Why is it called a rectangular hyperbola?

Answer 1

Hint: For a hyperbola to be called a rectangular hyperbola, we must check for the eccentricity of the hyperbola. If the eccentricity of the hyperbola is \[\sqrt{2}\], then the hyperbola is considered as a rectangular hyperbola. The equation of the rectangular hyperbola is \[{{a}^{2}}={{a}^{2}}\left( {{e}^{2}}-1 \right)\] where \[a=b\] for a rectangular hyperbola.

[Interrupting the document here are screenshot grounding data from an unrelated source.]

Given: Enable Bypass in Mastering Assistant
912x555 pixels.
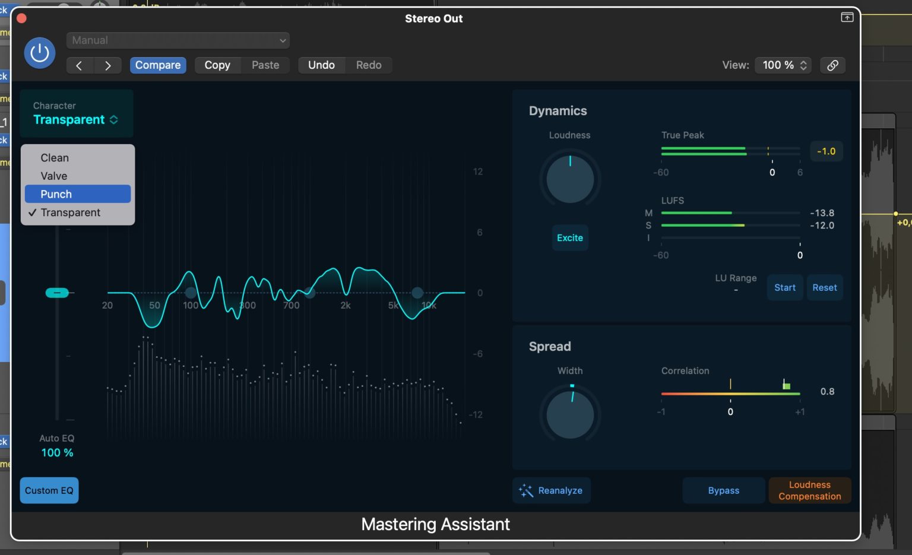Looking at the screenshot, I should point(723,490).
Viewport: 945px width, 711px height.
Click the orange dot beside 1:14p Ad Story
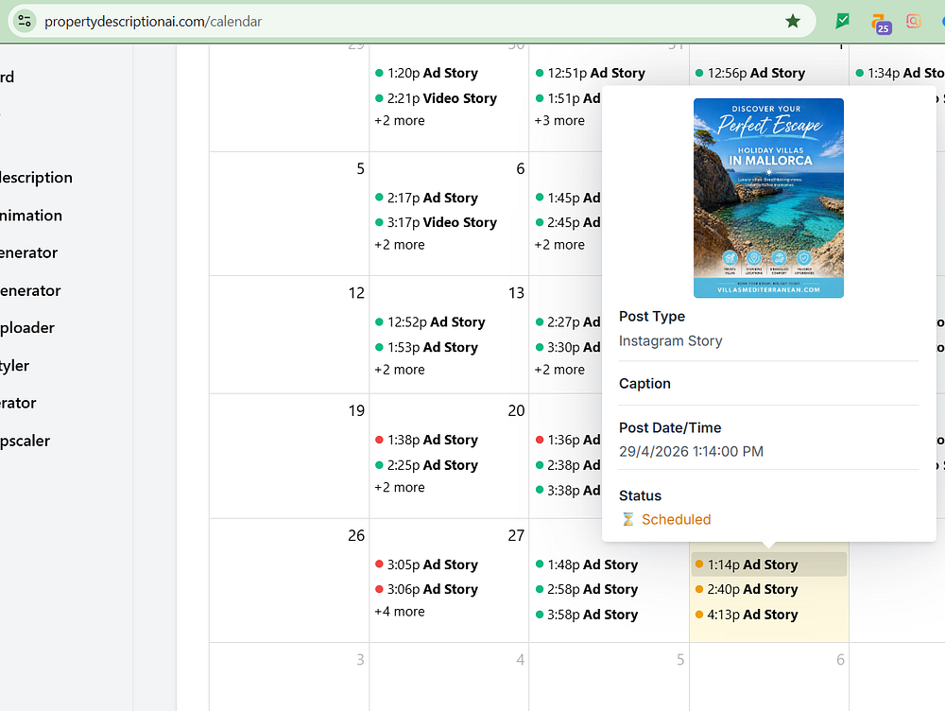[x=699, y=564]
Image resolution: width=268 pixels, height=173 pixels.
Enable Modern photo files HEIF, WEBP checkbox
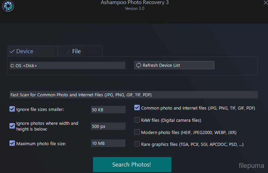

Complete step-by-step solution:
Now let us learn more about rectangular hyperbola. In a rectangular hyperbola, \[a=b\] i.e. the length of the transverse axis = length of the conjugate axis. The asymptotes of the rectangular hyperbola are \[y=\pm x\]. When \[xy={{c}^{2}}\], the asymptotes are the coordinate axes. The equation of a normal rectangular hyperbola is \[y-\dfrac{c}{t}={{t}^{2}}\left( x-ct \right)\]. A hyperbola for which the asymptotes are perpendicular, it is called an equilateral hyperbola or right hyperbola. The main difference between a regular hyperbola and rectangular hyperbola is that the asymptotes are perpendicular in the rectangular hyperbola. The equation of a rectangular hyperbola is \[{{x}^{2}}-{{y}^{2}}={{a}^{2}}\]. The AFC curve is represented by a rectangular hyperbola.
Now let us see why a hyperbola is called a rectangular hyperbola.
When a hyperbola has its asymptotes or the axes perpendicular to each other then it is called a rectangular hyperbola. Also, the eccentricity of a rectangular hyperbola is \[\sqrt{2}\].
Now, let us find the equation of the rectangular hyperbola whose asymptotes are \[3x-4y+9=0\] and \[4x+3y+1=0\] which passes through the origin.
We know that the join equation of the asymptotes and the equation of the hyperbola differs only by a constant \[r\].
So we get, \[\left( 3x-4y+9 \right)\left( 4x+3y+1 \right)+r=0\]
Since we are told that the hyperbola will be passing through the origin, we will be substituting \[x=y=0\].
Upon substituting we get,
\[\begin{align}
  & 9+r=0 \\
 & \Rightarrow r=-9 \\
\end{align}\]
Now, we obtain the equation of hyperbola as
\[\begin{align}
  & \left( 3x-4y+9 \right)\left( 4x+3y+1 \right)-9=0 \\
 & \Rightarrow 12{{x}^{2}}+9xy+3x-16xy-12{{y}^{2}}-4y+36x+27y+9-9=0 \\
 & \Rightarrow 12{{x}^{2}}-12{{y}^{2}}+39x+23y-7xy=0 \\
\end{align}\]

Note: e must always remember that the eccentricity of the rectangular hyperbola is \[\sqrt{2}\]. We must also note that the length of latus rectum can be calculated by the formula \[2\sqrt{2}c\] and when the vertices of a hyperbola are \[\left( c,c \right)\] and \[\left( -c,-c \right)\], then the focus of the hyperbola is \[\left( \sqrt{2}c,\sqrt{2}c \right)\] and \[\left( -\sqrt{2}c,-\sqrt{2}c \right)\].